## TASK DIRECTIONS
Every line in the listing below that holds the word "Настройки" should be returned.

## EXERCISE MATERIAL

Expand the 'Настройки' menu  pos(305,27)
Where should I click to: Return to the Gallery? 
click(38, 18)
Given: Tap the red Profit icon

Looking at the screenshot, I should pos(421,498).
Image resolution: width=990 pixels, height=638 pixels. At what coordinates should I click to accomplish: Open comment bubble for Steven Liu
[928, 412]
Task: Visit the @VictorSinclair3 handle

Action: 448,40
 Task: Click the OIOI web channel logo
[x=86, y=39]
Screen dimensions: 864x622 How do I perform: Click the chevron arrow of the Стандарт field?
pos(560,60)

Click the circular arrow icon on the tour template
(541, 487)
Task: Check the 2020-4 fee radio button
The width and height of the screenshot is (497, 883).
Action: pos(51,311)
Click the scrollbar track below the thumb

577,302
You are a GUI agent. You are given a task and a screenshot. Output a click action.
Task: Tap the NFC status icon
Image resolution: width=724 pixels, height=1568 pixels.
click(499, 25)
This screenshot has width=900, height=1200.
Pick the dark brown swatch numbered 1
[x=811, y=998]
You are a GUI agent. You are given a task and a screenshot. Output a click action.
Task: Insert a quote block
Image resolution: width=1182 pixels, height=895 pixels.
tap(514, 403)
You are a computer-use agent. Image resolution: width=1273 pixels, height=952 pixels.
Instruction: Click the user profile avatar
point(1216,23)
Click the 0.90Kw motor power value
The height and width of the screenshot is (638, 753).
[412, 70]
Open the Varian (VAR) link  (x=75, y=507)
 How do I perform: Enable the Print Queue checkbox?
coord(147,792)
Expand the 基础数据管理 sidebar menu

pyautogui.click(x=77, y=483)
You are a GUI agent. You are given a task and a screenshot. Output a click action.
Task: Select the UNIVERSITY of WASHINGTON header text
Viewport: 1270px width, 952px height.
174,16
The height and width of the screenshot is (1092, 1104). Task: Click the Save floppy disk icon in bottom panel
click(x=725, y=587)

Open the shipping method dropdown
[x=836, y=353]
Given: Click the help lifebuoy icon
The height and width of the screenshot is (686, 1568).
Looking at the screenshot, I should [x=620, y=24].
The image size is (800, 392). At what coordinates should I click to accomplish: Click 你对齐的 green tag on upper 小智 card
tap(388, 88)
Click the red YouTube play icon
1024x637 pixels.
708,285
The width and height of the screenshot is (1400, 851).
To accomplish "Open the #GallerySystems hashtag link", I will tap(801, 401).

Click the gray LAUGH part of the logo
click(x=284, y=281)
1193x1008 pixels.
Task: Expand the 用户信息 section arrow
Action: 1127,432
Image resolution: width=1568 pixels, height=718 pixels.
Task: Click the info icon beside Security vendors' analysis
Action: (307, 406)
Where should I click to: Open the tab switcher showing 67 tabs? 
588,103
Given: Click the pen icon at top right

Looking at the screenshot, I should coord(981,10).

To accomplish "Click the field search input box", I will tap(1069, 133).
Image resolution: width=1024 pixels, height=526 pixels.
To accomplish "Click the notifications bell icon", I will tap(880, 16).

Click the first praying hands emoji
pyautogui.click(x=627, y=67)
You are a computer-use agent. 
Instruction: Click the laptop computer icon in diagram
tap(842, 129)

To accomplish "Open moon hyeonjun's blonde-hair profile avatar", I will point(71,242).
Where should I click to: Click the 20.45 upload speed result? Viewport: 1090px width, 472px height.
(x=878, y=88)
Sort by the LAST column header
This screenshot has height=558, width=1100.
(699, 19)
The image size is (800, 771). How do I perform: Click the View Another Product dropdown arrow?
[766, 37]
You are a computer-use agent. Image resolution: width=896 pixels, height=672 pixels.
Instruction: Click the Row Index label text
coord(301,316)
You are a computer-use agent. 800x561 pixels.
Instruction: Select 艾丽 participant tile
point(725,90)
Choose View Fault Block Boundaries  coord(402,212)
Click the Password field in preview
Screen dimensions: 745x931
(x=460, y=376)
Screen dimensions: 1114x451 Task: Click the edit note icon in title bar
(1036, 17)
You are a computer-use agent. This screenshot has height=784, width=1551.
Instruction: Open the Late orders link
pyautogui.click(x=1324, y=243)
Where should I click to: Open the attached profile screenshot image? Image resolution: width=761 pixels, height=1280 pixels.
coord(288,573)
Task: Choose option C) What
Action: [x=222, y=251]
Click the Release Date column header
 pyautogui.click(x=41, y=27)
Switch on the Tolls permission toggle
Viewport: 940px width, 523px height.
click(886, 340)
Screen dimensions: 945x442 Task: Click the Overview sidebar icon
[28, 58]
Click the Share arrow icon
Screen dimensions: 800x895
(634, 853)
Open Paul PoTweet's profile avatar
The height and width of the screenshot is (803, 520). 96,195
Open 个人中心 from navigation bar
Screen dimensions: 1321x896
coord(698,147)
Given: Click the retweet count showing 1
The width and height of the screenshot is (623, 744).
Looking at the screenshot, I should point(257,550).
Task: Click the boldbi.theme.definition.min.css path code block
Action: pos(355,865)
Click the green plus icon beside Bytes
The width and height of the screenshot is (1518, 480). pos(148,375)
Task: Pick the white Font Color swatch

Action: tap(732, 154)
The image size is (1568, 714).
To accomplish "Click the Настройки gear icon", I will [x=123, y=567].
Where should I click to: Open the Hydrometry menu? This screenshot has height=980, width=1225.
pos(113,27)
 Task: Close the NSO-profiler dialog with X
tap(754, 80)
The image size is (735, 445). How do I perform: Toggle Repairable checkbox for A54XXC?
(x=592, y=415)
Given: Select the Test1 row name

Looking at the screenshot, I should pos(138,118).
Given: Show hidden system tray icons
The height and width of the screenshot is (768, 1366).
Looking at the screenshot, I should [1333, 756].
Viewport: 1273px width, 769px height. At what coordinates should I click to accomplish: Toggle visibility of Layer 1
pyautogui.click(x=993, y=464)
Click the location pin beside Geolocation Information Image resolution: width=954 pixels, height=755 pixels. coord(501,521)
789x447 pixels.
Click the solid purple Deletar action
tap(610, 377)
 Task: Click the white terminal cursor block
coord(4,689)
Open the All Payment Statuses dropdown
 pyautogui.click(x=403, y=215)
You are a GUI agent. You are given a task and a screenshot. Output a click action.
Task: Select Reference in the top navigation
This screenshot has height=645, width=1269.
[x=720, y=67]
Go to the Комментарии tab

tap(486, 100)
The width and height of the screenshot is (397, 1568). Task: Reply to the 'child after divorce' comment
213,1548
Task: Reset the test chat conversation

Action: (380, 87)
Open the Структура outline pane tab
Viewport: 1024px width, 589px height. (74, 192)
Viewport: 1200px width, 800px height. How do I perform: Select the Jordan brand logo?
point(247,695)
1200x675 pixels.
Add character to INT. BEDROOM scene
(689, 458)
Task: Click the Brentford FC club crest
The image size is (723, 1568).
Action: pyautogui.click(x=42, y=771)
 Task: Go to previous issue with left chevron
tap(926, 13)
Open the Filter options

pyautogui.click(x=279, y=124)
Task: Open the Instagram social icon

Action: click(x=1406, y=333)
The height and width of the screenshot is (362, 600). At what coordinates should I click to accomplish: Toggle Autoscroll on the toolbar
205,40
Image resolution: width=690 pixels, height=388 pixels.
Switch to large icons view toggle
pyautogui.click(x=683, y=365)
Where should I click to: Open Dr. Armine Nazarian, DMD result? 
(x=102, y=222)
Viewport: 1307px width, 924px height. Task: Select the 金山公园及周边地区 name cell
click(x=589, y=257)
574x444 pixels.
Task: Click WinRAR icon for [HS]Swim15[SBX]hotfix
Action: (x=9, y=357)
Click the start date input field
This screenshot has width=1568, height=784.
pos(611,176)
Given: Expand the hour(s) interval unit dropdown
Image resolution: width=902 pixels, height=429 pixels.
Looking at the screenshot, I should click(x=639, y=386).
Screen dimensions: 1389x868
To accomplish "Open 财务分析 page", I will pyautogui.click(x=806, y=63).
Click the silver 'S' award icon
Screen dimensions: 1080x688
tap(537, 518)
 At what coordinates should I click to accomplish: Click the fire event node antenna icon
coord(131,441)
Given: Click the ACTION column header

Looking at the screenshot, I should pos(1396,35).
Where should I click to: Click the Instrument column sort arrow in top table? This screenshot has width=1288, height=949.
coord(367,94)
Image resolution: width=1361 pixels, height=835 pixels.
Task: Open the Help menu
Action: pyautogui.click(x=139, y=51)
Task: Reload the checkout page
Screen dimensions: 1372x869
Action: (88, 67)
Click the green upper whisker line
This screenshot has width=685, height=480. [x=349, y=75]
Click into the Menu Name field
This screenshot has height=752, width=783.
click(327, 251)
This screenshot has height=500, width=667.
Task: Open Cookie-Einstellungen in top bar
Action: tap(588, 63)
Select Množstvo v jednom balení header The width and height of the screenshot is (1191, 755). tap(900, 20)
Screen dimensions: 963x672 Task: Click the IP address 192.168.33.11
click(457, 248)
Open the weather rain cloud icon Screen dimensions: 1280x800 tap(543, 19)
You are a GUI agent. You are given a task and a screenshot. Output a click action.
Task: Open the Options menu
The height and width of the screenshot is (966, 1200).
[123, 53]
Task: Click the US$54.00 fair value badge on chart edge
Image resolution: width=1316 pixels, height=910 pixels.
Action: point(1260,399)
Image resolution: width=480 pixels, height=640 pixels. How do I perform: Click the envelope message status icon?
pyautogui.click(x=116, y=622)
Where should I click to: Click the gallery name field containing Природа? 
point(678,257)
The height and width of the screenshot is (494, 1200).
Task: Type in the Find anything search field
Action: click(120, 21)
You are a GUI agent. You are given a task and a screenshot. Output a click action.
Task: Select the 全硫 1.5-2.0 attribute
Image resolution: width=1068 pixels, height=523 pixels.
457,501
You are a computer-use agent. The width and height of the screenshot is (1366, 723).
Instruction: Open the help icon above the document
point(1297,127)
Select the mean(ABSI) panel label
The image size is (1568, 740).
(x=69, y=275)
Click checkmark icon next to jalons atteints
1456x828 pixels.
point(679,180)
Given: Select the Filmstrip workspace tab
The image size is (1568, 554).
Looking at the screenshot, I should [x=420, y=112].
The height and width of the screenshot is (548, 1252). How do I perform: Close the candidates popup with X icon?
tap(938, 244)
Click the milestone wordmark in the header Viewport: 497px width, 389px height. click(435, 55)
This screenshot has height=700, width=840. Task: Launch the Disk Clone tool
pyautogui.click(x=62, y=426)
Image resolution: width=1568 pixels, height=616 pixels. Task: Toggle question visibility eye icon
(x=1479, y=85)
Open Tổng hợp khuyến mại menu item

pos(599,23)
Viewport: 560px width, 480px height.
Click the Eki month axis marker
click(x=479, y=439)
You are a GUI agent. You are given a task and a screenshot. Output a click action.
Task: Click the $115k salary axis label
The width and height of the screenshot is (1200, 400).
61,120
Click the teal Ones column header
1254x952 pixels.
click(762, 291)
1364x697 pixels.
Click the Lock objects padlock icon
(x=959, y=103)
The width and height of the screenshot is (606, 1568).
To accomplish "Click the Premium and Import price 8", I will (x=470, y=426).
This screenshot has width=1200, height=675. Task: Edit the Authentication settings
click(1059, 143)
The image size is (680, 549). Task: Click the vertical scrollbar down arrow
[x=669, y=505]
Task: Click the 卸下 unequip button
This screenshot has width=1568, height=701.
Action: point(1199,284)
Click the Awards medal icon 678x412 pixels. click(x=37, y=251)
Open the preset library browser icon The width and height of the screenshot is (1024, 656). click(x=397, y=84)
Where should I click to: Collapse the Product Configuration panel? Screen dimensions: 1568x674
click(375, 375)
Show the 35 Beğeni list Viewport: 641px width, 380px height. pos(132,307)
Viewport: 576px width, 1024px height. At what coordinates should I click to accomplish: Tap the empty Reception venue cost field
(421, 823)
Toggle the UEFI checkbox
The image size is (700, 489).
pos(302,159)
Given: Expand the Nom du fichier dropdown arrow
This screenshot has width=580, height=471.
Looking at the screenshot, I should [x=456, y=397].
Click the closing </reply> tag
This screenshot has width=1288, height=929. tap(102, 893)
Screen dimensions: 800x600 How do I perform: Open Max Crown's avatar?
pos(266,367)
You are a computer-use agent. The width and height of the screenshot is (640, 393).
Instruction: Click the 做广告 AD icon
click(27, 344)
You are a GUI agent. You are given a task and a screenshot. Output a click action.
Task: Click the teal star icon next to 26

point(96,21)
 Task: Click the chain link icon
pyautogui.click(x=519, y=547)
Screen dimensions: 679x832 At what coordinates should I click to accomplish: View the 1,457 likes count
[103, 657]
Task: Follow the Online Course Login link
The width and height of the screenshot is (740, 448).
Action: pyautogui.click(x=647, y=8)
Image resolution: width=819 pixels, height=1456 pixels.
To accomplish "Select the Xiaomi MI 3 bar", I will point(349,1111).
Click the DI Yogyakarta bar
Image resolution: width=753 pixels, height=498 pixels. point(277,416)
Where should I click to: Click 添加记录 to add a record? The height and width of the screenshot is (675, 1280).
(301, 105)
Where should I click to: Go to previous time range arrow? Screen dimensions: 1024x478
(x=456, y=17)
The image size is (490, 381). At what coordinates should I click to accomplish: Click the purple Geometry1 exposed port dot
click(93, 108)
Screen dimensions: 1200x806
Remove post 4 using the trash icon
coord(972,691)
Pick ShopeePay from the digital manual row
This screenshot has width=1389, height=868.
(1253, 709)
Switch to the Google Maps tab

## SOLUTION BELOW
Expand the 'Настройки' menu  pos(305,27)
To accomplish "Click the Настройки gear icon", I will [x=123, y=567].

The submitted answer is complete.